#### [Task]
Lines in the following data that contain the string "computer" are to be counted. Report only their number.

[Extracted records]
>>>>>
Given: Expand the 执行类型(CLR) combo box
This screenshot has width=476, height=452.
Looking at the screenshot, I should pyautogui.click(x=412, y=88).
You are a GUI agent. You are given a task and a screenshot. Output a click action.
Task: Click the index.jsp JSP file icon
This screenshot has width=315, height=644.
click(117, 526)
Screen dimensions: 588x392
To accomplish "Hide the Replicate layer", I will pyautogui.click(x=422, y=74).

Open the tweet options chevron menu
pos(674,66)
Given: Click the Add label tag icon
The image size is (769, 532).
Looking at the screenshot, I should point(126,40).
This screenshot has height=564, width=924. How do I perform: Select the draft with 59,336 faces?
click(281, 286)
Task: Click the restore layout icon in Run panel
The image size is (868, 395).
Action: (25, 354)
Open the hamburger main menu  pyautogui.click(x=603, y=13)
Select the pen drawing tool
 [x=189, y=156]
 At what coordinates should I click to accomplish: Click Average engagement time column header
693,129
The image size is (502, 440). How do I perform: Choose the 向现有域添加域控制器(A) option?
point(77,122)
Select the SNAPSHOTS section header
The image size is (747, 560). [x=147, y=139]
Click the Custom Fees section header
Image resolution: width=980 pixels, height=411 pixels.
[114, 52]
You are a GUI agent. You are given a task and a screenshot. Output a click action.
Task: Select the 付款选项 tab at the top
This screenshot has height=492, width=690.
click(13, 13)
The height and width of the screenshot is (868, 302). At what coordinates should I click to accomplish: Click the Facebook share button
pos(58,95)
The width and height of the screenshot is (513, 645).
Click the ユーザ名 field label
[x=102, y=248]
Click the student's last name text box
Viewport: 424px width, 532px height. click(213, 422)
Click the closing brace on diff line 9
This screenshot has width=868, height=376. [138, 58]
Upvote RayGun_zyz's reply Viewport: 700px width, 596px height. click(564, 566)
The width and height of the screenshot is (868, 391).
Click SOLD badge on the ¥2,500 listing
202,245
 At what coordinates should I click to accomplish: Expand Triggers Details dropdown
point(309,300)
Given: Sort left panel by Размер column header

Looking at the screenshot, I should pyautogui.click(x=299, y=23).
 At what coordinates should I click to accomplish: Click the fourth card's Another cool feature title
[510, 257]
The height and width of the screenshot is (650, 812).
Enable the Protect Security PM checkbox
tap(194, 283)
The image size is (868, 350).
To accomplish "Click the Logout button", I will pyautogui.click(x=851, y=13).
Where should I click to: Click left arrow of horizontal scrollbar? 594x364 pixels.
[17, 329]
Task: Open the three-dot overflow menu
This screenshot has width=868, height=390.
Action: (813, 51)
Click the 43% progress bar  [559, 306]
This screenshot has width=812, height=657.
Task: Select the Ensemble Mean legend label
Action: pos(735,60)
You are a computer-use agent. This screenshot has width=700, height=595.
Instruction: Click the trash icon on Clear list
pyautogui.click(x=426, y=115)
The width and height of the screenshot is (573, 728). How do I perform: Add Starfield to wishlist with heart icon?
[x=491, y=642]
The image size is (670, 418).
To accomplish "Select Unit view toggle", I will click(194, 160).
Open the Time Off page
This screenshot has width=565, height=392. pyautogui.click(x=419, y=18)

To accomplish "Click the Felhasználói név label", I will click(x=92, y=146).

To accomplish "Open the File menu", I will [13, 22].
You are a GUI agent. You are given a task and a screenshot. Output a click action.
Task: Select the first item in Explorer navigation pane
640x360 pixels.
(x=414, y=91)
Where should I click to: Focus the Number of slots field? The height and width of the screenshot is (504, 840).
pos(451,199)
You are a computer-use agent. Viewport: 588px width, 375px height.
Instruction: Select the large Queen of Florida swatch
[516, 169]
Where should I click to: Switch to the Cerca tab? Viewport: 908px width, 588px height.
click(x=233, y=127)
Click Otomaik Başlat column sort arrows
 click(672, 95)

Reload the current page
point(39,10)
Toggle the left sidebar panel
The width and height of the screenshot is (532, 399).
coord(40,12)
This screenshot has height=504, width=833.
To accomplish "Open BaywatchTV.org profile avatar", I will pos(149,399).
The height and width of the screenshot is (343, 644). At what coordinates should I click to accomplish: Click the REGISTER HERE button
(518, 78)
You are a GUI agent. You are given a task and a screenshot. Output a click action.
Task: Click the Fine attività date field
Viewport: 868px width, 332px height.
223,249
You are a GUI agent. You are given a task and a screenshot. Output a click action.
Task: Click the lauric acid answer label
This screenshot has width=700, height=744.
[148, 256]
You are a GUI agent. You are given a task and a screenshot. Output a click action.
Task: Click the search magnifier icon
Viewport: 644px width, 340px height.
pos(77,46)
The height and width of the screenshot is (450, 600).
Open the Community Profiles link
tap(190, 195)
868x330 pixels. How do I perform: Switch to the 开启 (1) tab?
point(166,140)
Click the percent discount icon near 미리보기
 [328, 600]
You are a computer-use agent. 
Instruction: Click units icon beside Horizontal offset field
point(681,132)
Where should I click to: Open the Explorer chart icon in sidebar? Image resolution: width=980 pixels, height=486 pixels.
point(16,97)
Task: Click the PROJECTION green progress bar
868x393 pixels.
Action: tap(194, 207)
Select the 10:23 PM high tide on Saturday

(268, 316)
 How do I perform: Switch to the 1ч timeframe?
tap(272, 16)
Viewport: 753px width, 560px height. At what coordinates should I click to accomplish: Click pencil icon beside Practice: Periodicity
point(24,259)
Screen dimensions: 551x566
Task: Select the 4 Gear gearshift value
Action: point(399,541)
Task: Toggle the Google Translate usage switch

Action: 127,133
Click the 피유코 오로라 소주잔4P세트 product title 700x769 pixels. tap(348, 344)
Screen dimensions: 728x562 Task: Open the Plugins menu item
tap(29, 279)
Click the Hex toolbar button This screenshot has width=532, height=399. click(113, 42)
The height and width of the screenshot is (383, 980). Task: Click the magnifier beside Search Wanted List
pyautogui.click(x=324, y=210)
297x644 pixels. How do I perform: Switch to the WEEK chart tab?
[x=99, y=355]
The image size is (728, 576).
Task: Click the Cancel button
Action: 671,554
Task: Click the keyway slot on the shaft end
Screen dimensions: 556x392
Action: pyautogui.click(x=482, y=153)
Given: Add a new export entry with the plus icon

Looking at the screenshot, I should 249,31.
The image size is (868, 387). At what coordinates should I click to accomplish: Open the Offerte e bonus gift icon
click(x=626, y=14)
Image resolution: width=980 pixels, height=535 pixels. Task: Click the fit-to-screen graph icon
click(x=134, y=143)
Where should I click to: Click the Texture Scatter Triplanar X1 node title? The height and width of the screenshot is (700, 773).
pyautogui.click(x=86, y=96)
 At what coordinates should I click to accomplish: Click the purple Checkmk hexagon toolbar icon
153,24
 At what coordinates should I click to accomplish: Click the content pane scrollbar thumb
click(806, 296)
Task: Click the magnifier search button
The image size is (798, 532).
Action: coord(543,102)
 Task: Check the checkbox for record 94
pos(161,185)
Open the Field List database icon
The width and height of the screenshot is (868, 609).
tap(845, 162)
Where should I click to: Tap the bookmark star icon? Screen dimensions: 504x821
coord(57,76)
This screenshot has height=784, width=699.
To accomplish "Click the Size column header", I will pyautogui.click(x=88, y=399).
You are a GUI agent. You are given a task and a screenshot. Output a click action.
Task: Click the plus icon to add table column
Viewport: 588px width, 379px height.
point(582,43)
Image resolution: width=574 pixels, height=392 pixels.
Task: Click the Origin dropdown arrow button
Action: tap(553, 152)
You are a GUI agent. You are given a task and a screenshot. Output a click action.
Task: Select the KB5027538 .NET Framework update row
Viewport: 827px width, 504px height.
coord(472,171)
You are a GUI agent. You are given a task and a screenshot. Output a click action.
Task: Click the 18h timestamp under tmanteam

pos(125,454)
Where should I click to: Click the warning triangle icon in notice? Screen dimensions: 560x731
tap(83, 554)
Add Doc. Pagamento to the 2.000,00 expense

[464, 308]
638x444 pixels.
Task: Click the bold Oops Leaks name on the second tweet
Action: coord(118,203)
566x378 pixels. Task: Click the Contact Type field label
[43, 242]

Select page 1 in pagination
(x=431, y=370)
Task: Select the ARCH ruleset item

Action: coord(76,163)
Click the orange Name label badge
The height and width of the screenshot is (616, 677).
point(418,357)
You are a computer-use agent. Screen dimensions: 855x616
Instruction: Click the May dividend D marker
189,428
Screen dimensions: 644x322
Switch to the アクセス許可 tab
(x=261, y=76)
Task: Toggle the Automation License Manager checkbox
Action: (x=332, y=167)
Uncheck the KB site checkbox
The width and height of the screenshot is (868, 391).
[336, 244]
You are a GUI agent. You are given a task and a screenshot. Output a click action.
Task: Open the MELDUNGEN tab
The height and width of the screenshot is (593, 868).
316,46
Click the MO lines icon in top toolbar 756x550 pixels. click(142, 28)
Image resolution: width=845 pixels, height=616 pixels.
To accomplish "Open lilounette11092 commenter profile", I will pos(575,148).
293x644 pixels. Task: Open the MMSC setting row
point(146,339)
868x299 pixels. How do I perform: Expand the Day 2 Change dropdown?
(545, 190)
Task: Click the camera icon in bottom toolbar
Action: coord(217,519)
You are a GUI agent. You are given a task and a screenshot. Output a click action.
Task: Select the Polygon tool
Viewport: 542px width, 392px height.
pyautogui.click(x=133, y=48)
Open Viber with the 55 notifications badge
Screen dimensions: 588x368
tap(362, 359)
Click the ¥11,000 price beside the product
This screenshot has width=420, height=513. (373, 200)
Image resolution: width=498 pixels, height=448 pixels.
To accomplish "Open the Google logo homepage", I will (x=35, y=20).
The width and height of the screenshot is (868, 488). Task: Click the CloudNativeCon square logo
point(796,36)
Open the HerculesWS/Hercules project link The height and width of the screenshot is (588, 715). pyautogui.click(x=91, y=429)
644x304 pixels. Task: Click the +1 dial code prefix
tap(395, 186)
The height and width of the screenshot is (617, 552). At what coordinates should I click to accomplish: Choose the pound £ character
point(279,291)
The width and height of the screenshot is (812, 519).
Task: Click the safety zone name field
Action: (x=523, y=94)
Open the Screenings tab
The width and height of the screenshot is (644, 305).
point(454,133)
<<<<<
#### [Response area]
4